Publications/Koli_2017/Koli_2017_Stanger.tex at 49dcd901e8196fd14c28e2c3a19d3414423a95ec

nigel.stanger / Publications
Find file
Newer
Older
Publications / Koli_2017 / Koli_2017_Stanger.tex
Nigel Stanger on 24 Jul 2017 23 KB • Added first draft of literature review.
Raw Blame History
\documentclass[sigconf, authordraft]{acmart}

\usepackage{tcolorbox}
\usepackage{listings}
\usepackage{tikz}

\usetikzlibrary{calc}
\usetikzlibrary{graphs}
\usetikzlibrary{shapes}
\usetikzlibrary{positioning}
\usetikzlibrary{arrows.meta}

\lstloadlanguages{PHP}
\lstset{language=PHP,basicstyle=\footnotesize\ttfamily}


% \title{(Mis)using unit testing to semi-automatically grade SQL schemas}
\title{Semi-automated grading of SQL schemas \\ by (mis)use of database unit testing}
\author{Nigel Stanger}
\orcid{orcid.org/0000-0003-3450-7443}
\affiliation{
    \institution{University of Otago}
    \department{Department of Information Science}
    \city{Dunedin}
    \country{New Zealand}
}
\email{nigel.stanger@otago.ac.nz}

\begin{document}

\begin{abstract}
    abstract
\end{abstract}

\maketitle


\section{Introduction}

Any introductory database course needs to cover several core concepts, including what is a database, what is a logical data model, and how to create and interact with a database. Typically such courses will focus on the Relational Model and its embodiment in SQL database management systems (DBMSs). This is partly because the Relational Model provides a sound theoretical framework for discussing key database concepts [cite], and partly because SQL DBMSs are still widely used. The shadow of SQL is so strong that even non-relational systems have adopted some form of SQL-like language in order to leverage existing knowledge (e.g., OQL \cite{Cattell.R-2000a-ODMG3}, HiveQL \cite{Apache-2017a-Hive}, and CQL \cite{Apache-2017a-CQL}).

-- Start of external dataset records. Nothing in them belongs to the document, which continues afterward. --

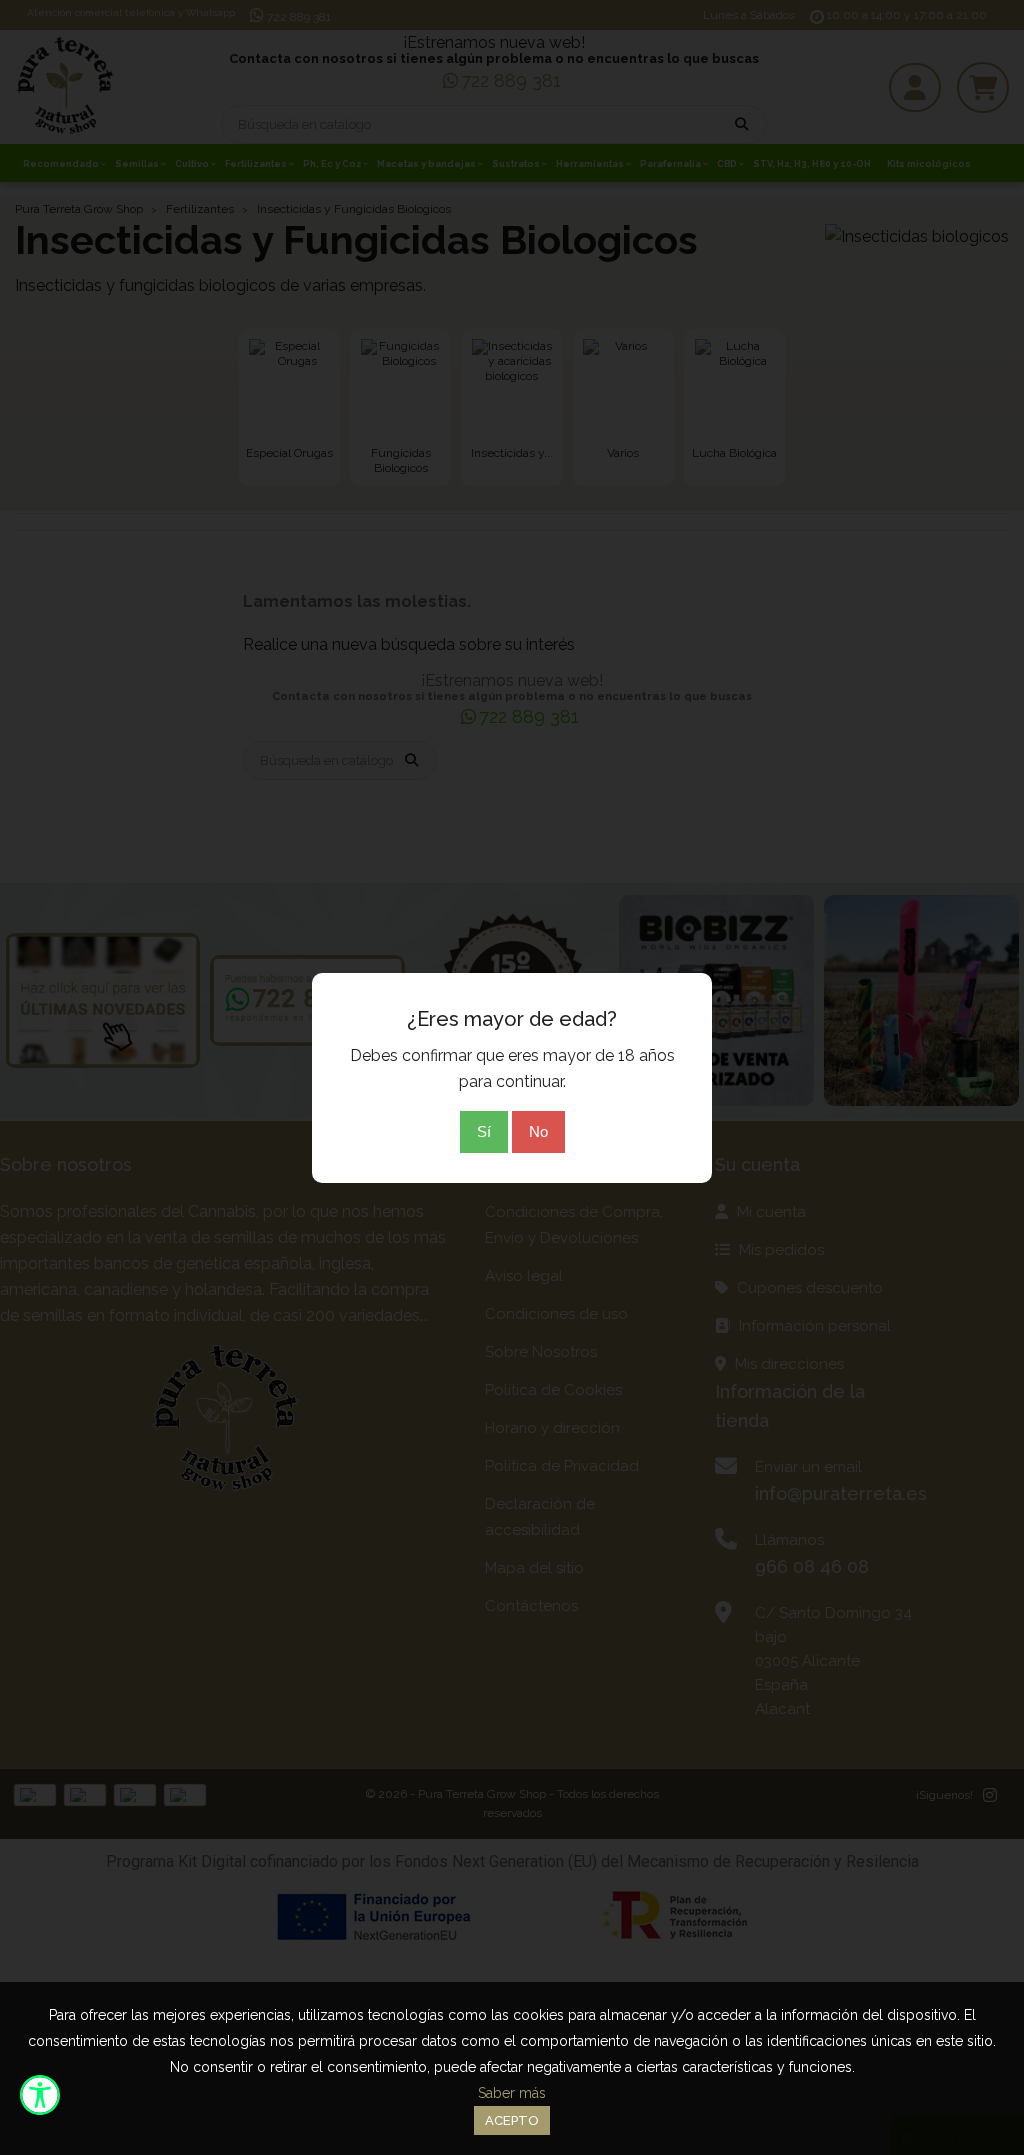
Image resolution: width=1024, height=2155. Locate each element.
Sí (484, 1131)
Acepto (512, 2120)
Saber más (512, 2093)
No (538, 1131)
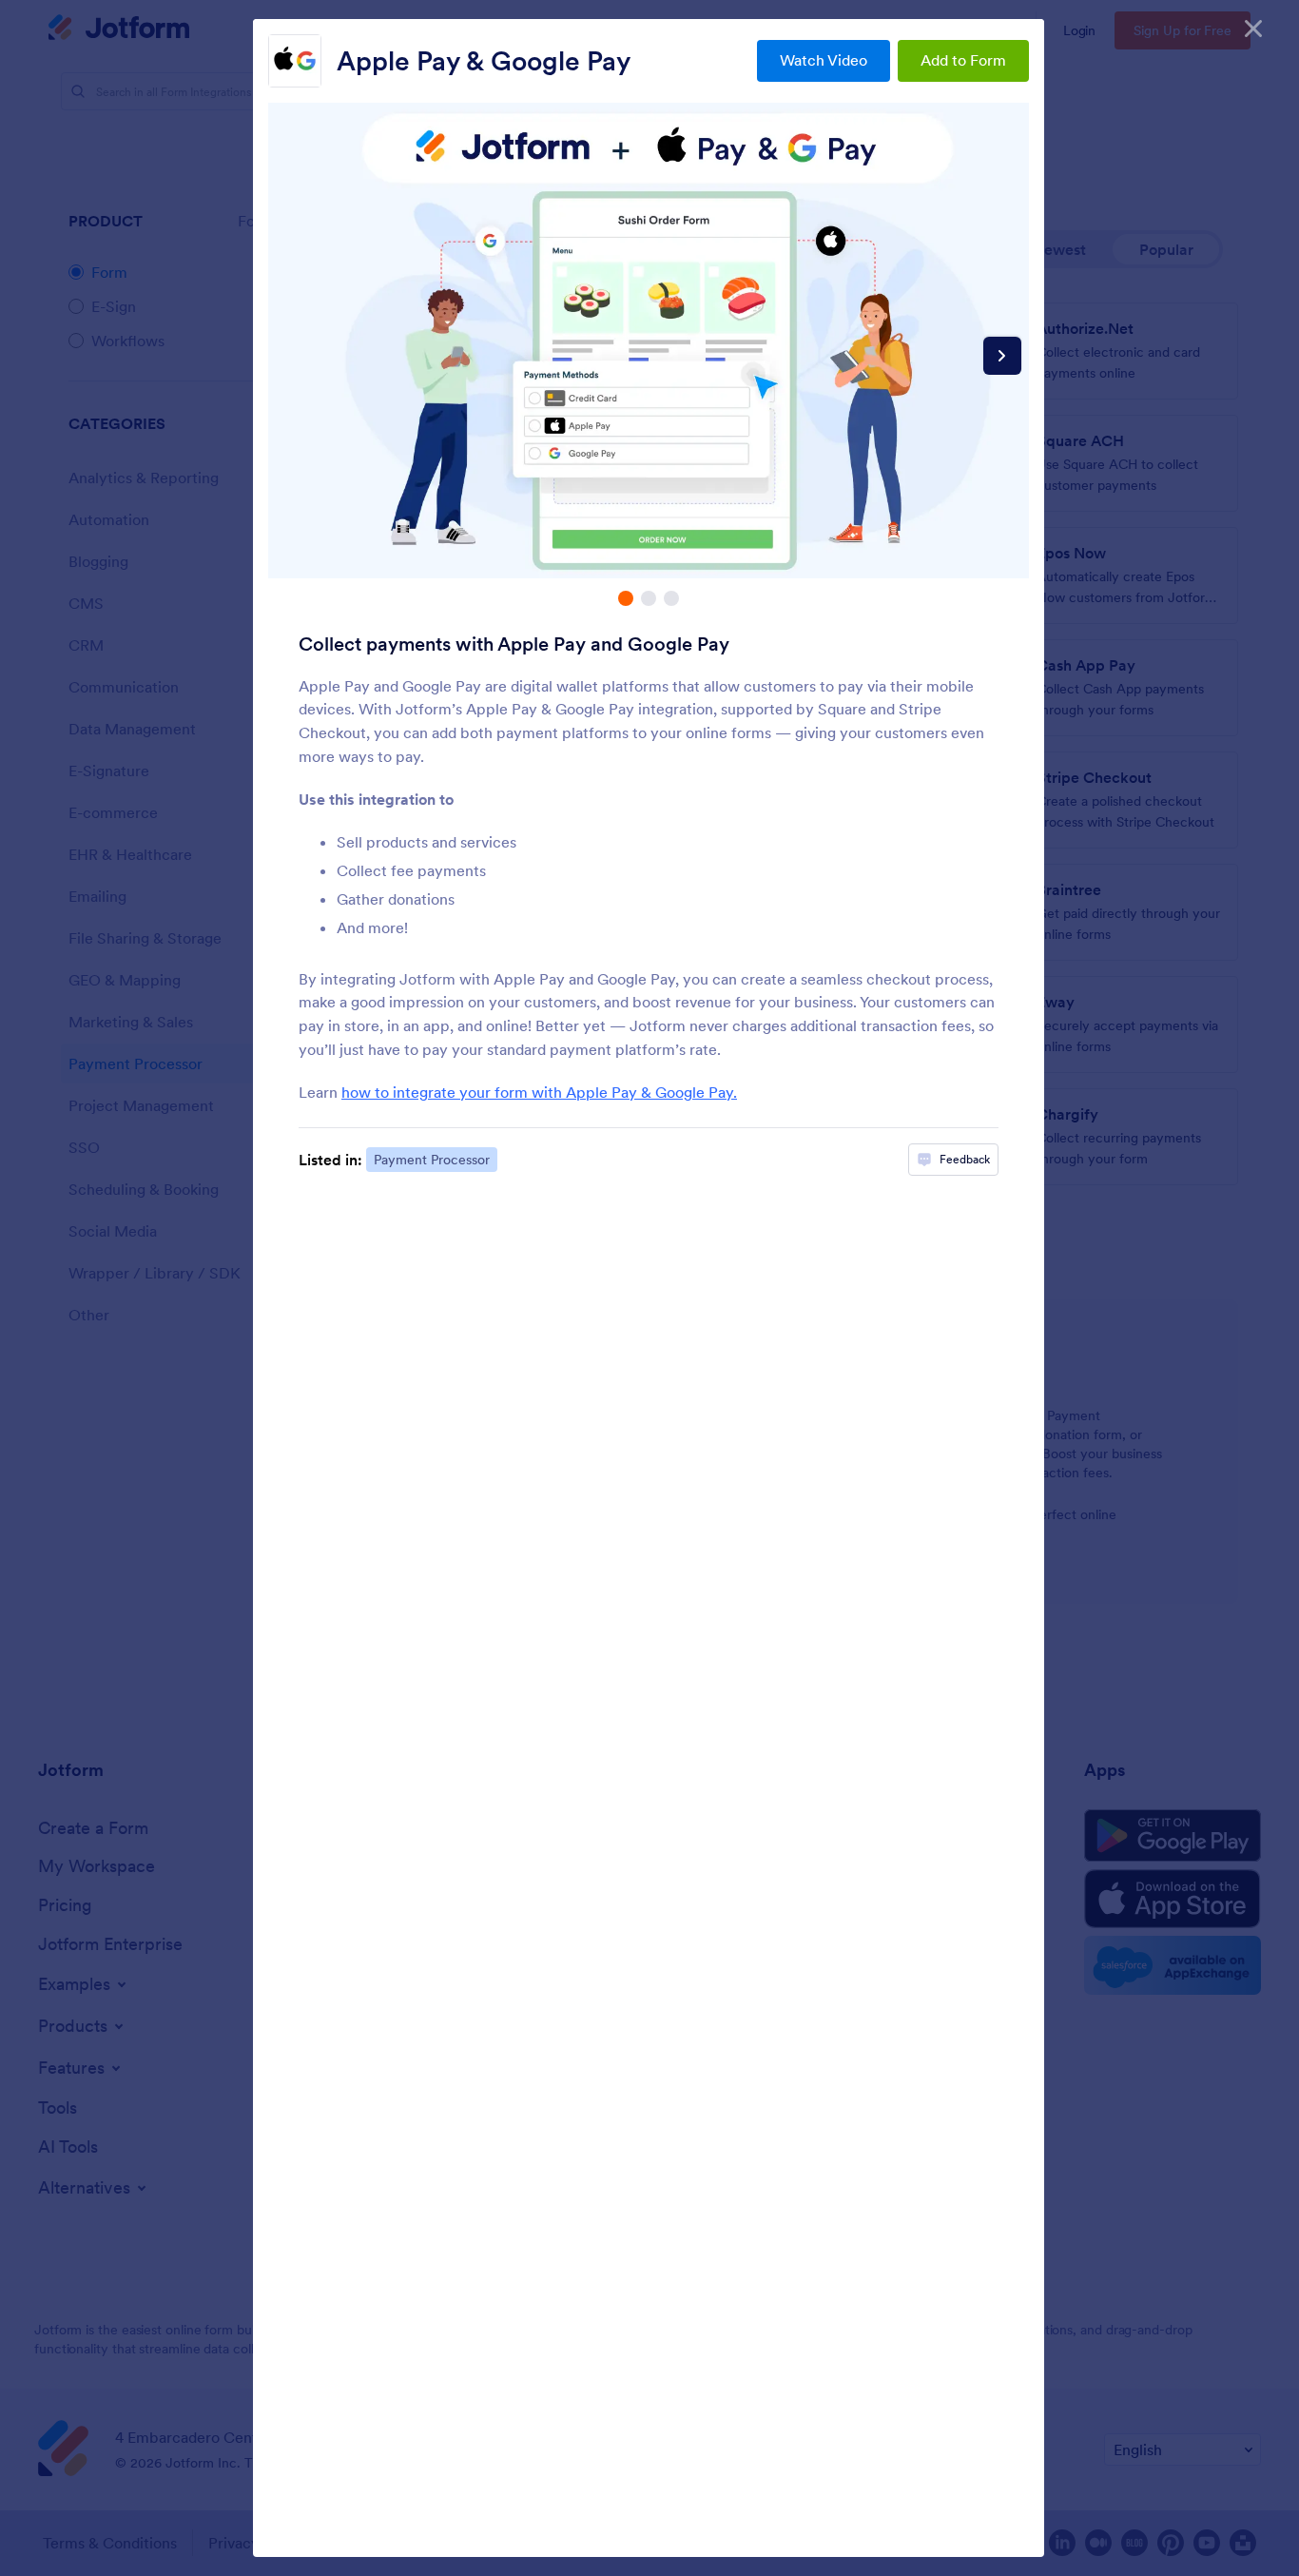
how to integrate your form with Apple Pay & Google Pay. (539, 1092)
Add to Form (963, 59)
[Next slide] (1002, 356)
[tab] (625, 598)
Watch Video (823, 59)
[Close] (1253, 28)
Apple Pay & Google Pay (483, 61)
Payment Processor (432, 1159)
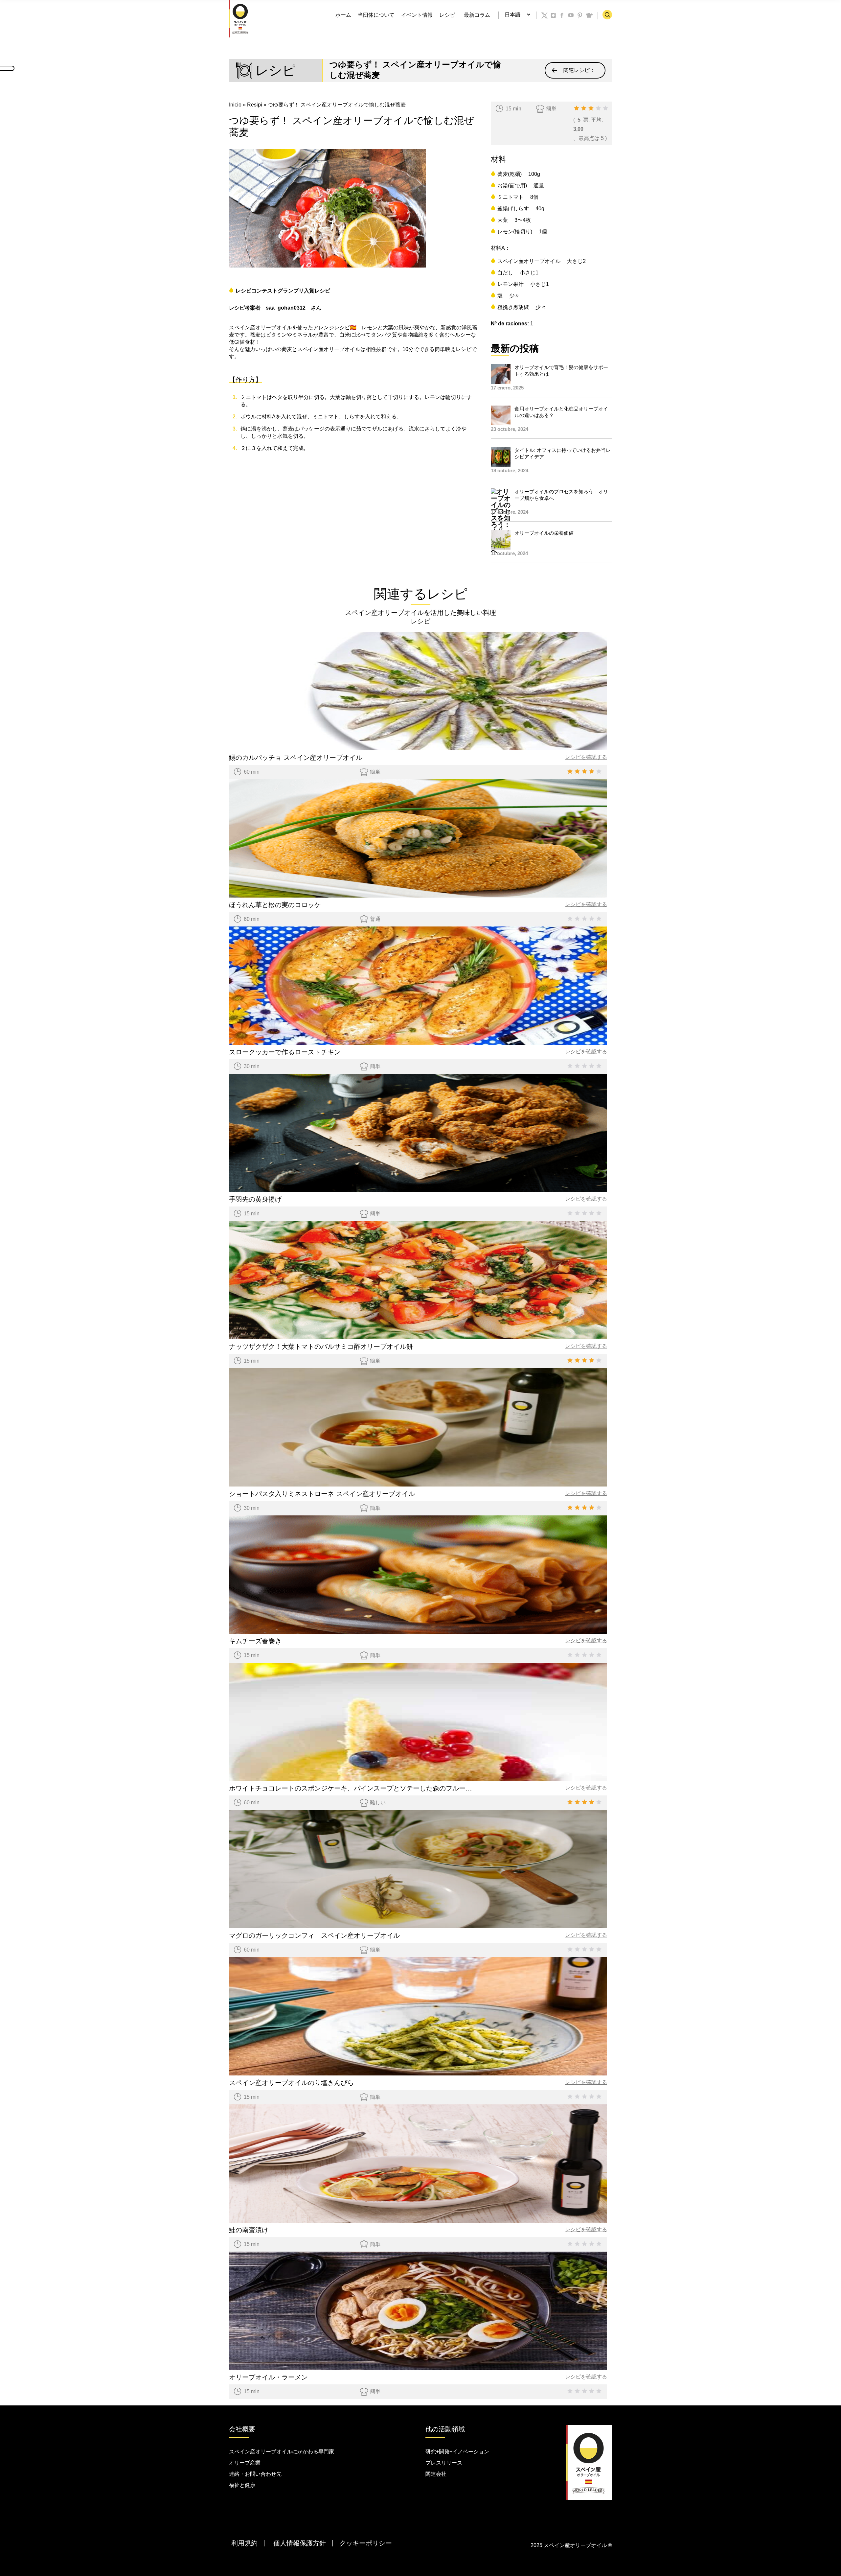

Courses that teach SQL usually include one or more assessments that test students' SQL skills. These test students' ability to 
create a database using SQL data definition (DDL) statements, and to interact with the database using SQL data manipulation (DML) statements. Manually grading such code can be a slow, tedious, and potentially error-prone process. Automating the grading process enables faster turnaround times and greater consistency [cite]. If the grading can be done in real time, the grading tool could become part of a larger, interactive SQL learning environment (e.g.,  \cite{Kenny.C-2005a-Automated,Kleiner.C-2013a-Automated,Mitrovic.A-1998a-Learning,Russell.G-2004a-Improving,Sadiq.S-2004a-SQLator}).

There have been many prior efforts to automatically grade SQL DML (see Section~\ref{sec-literature}), we have been unable to find any similar systems for automatically grading SQL DDL.

In our department, we offered typical introductory papers on database systems. INFO 212 was offered from 1997(?) to 2011, and was a dedicated semester-long course (13 weeks). It was replaced by INFO 214 in 2012, which included 6\(\frac{1}{2}\) weeks of core database material (the remainder of the paper covered data communications and networking). It was discontinued at the end of 2016.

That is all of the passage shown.